What you should do:
In the records below, find every line that contains "Locate" and list it.

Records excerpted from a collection
-- -- --
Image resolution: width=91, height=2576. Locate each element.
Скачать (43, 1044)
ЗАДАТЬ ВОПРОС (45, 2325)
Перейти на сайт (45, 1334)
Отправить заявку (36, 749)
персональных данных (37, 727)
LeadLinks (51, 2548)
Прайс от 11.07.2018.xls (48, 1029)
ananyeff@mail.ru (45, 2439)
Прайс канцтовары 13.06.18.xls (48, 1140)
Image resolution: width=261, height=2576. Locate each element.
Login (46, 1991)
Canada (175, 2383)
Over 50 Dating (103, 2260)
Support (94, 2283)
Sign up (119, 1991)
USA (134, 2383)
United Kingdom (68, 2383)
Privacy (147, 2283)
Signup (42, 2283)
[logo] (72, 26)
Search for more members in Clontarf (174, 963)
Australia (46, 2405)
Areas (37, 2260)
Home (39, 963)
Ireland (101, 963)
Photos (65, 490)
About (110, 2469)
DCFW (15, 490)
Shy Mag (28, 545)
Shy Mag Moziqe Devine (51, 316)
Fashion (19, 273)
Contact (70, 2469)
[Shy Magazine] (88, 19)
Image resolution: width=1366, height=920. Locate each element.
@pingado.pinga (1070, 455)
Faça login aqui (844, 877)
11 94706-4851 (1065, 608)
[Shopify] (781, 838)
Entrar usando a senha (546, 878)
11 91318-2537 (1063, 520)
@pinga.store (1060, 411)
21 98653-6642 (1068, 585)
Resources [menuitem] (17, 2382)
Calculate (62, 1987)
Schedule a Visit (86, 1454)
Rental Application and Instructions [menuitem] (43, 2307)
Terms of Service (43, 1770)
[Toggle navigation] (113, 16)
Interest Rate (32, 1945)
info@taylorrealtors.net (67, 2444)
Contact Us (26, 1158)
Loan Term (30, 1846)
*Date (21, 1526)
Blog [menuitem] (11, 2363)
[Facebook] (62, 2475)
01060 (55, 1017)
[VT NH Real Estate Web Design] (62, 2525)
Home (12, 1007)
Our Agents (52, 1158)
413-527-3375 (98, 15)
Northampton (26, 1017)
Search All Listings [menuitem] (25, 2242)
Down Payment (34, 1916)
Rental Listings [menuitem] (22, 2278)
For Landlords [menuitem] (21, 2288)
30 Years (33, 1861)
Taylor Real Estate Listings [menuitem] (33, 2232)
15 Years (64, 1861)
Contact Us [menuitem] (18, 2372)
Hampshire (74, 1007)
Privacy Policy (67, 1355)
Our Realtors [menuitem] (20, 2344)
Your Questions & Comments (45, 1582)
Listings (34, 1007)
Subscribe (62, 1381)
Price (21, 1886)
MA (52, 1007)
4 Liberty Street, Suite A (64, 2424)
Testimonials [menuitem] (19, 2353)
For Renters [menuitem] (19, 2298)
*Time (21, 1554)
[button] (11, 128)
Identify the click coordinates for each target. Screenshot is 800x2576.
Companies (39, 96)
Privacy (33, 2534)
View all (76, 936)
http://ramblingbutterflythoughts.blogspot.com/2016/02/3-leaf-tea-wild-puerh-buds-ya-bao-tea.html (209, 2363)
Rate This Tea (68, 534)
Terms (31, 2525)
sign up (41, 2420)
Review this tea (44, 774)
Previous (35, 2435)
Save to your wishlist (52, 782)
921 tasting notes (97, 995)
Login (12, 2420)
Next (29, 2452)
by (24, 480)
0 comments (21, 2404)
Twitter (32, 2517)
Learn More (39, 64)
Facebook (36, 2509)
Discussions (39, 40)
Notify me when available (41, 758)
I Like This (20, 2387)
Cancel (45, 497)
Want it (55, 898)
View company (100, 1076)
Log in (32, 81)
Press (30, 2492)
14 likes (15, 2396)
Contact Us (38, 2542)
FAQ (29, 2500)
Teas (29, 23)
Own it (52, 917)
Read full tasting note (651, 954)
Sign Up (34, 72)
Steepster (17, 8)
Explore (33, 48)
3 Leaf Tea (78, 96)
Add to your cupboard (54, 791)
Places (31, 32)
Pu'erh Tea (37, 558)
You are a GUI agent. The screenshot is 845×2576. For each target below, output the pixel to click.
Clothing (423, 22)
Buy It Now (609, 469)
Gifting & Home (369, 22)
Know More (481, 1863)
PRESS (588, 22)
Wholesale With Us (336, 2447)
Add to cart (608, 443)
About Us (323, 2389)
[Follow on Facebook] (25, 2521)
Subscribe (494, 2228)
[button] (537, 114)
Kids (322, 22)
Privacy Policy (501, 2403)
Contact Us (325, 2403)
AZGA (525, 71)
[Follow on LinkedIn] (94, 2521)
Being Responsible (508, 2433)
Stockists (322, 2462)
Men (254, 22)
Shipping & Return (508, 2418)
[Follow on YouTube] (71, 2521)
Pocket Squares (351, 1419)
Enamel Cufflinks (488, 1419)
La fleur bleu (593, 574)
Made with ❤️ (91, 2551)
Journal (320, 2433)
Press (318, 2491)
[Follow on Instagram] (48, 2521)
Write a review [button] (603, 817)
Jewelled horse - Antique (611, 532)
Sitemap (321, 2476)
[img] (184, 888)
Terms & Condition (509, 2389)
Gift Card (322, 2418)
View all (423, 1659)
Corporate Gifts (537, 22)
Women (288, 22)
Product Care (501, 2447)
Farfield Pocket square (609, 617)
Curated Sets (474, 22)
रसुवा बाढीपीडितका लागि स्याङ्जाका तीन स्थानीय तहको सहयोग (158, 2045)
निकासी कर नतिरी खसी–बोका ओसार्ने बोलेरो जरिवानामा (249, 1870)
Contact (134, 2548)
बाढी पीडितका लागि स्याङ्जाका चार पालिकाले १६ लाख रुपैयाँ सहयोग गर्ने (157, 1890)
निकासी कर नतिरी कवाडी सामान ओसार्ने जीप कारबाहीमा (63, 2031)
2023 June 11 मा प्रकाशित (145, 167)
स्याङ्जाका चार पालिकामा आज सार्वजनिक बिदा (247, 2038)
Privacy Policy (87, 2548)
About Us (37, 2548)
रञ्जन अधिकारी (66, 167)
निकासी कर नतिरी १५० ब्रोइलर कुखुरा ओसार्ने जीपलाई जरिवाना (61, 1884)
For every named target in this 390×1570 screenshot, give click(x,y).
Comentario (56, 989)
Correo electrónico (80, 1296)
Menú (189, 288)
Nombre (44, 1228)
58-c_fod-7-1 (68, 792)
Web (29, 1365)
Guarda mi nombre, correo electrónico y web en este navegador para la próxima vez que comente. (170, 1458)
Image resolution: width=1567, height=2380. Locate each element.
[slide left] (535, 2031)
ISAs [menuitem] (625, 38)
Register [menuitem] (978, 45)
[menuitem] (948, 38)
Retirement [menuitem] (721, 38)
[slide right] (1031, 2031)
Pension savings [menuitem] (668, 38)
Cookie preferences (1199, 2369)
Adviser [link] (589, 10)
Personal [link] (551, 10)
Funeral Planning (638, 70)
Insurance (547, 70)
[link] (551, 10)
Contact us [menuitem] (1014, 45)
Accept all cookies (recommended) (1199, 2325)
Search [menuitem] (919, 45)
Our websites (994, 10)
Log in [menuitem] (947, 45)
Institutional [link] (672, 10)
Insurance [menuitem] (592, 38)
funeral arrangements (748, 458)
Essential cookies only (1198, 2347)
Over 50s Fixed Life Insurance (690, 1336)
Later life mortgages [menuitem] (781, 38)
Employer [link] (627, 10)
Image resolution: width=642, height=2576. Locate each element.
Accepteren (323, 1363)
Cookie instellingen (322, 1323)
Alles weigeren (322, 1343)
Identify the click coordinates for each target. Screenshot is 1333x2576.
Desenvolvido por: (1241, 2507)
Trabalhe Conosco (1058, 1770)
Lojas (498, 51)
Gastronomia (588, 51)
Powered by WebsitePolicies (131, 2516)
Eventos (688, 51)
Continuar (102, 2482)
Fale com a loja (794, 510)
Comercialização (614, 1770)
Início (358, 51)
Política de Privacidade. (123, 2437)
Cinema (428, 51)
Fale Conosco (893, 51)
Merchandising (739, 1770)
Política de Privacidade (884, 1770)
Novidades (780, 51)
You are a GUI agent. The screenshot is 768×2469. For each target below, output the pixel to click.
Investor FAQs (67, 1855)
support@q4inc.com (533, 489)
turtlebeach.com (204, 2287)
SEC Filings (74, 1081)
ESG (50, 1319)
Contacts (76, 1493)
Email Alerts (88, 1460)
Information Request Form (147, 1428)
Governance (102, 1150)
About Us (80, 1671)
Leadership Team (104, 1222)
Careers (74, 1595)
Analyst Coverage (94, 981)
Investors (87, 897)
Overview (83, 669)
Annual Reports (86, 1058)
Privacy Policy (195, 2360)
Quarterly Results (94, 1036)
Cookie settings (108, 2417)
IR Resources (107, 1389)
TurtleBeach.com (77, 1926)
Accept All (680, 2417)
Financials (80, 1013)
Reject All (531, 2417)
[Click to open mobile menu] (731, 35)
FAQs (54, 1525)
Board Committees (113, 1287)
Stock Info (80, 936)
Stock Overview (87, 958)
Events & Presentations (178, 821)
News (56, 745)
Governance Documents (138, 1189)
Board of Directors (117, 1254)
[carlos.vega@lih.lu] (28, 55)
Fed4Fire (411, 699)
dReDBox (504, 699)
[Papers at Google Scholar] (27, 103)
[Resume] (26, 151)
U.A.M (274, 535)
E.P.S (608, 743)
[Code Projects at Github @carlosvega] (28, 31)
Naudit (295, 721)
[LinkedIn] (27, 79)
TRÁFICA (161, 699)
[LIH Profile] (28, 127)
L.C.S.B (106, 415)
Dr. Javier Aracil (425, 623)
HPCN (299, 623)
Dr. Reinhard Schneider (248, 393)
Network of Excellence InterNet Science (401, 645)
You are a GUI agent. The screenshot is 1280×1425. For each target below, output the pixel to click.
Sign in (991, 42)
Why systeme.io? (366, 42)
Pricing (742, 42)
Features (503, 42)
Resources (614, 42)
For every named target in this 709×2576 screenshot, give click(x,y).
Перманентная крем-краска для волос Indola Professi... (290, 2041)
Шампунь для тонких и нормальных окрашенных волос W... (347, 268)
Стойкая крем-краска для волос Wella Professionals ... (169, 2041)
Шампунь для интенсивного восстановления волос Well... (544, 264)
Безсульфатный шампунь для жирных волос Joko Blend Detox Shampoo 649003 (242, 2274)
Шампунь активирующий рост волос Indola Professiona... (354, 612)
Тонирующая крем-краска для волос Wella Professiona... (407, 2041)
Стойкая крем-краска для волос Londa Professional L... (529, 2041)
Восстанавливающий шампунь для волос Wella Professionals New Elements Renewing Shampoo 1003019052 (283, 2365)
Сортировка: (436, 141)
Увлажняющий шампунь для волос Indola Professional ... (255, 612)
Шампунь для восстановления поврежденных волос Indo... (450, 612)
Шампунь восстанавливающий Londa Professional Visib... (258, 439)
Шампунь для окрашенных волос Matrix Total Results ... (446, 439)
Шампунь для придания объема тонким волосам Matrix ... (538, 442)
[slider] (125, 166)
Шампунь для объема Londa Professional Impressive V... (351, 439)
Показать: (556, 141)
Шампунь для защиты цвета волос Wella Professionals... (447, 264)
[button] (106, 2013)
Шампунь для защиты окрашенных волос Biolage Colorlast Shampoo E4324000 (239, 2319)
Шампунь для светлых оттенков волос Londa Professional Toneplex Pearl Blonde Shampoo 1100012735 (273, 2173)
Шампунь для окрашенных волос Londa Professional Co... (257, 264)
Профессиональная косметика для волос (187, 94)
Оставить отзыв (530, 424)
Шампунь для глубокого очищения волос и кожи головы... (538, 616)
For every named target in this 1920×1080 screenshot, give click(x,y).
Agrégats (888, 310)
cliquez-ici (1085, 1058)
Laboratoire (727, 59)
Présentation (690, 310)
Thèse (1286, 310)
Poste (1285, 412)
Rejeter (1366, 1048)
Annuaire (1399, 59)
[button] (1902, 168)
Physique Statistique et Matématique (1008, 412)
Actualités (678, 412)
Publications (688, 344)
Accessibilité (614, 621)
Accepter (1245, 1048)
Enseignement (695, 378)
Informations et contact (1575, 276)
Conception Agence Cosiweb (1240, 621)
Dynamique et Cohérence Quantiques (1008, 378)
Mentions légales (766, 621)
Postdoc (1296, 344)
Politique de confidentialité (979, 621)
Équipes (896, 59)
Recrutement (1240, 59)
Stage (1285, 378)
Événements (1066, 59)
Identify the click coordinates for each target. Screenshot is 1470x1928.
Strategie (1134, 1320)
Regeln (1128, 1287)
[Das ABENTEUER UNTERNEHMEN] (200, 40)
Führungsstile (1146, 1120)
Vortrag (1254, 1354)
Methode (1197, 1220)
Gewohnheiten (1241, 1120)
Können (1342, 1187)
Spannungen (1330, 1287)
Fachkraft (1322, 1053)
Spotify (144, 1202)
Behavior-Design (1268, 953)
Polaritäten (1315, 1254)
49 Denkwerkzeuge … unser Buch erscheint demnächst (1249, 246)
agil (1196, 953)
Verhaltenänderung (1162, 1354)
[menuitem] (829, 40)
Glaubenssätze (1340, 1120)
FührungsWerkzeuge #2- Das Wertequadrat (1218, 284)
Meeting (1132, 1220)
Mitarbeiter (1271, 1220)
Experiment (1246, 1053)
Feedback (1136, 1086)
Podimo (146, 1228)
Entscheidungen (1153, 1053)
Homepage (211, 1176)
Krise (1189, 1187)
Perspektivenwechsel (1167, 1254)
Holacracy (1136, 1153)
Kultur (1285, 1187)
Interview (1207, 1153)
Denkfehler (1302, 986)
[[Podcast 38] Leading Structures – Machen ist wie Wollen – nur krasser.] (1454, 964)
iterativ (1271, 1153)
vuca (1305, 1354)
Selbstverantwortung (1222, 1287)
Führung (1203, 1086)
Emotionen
-- -- --
Task solution:
Image resolution: width=91, height=2576. Locate each element.
Image resolution: width=261, height=2576. Locate each element.
Image resolution: width=1366, height=920. Locate each element.
Image resolution: width=1567, height=2380. Locate each element.
Image resolution: width=642, height=2576. Locate each element.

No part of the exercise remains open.